Ilustrasi.
JAKARTA, DDTCNews - World Bank merilis indikator baru yang mengukur tingkat kemudahan berusaha di setiap negara, berjuluk Business Ready (B-Ready). Indonesia masuk dalam daftar 50 negara yang diukur kinerjanya. Topik ini cukup mendapat sorotan dari netizen selama sepekan terakhir.
World Bank memberikan skor kepada Indonesia sebesar 59,91 atas aspek perpajakan (taxation) dalam laporan Business Ready (B-Ready) 2024. Laporan ini mengukur indikator kemudahan berusaha dan iklim investasi sekaligus menjadi pengganti indikator sebelumnya, Ease of Doing Business (EoDB).
Dalam laporan B-Ready 2024 disebutkan skor yang diperoleh Indonesia pada aspek taxation masih lebih tinggi dibandingkan dengan rata-rata skor 50 negara yang tercakup dalam laporan B-Ready 2024 sebesar 53,5 dan median sebesar 55,65.

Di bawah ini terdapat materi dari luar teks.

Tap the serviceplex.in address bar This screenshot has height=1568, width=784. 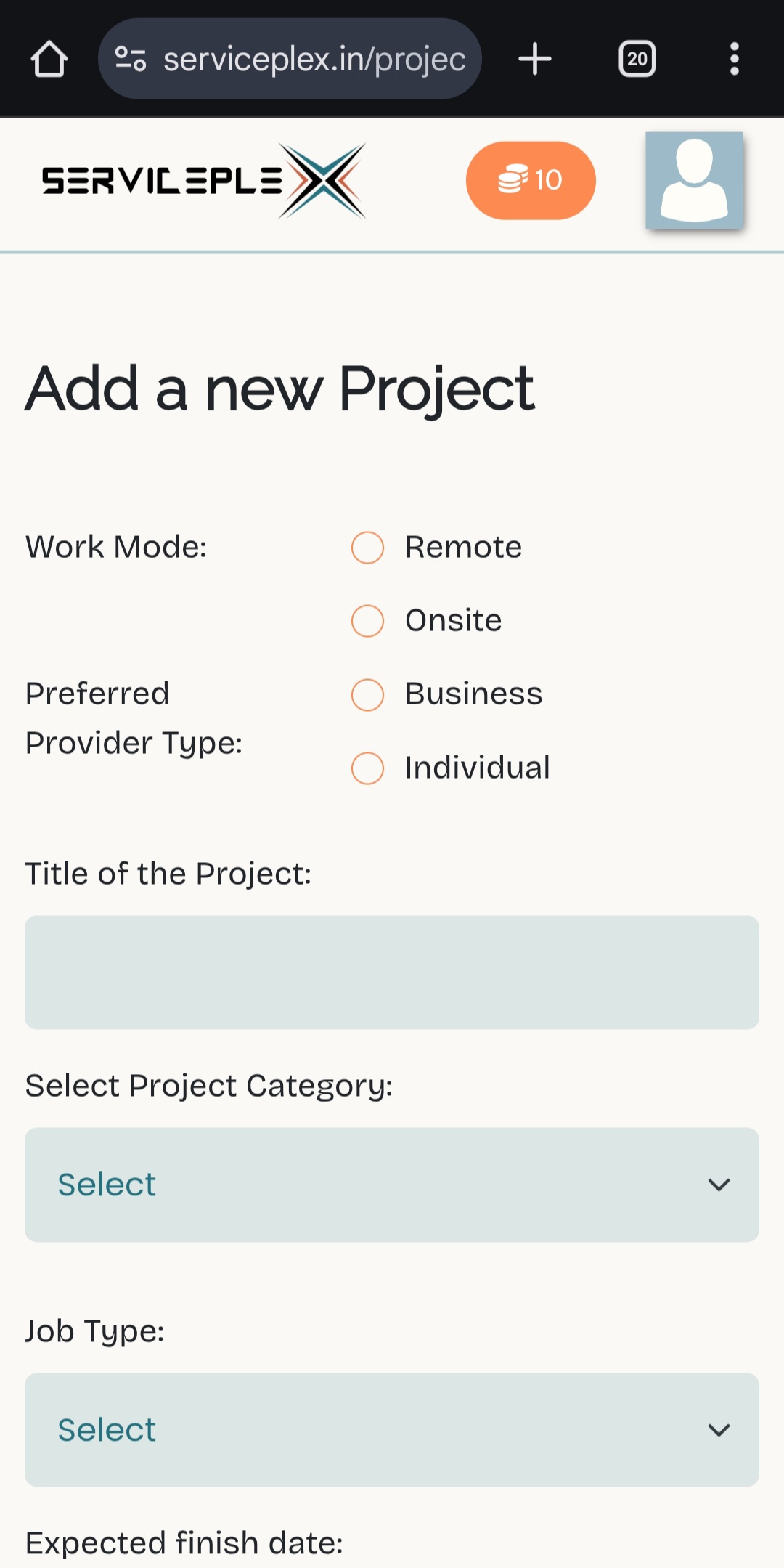pyautogui.click(x=312, y=59)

World Bank mengungkapkan aspek taxation diukur melalui 3 pilar, yakni kualitas regulasi perpajakan (pilar I), layanan publik yang diberikan oleh otoritas pajak (pilar II), dan implementasi praktis dari sistem perpajakan yang berlaku (pilar III).
Untuk pilar I, penilaiannya dihitung berdasarkan beberapa indikator antara lain ketersediaan pedoman pajak, keberadaan binding rulings, transparansi penyusunan ketentuan pajak, dan penyelenggaraan konsultasi publik dalam penyusunan regulasi.
Pilar I juga menilai kesederhanaan proses pelaporan SPT, kemudahan dalam mendaftarkan diri sebagai wajib pajak, hingga prosedur untuk mengajukan restitusi PPN. Adapun skor Indonesia terkait dengan pilar I ialah sebesar 66,75.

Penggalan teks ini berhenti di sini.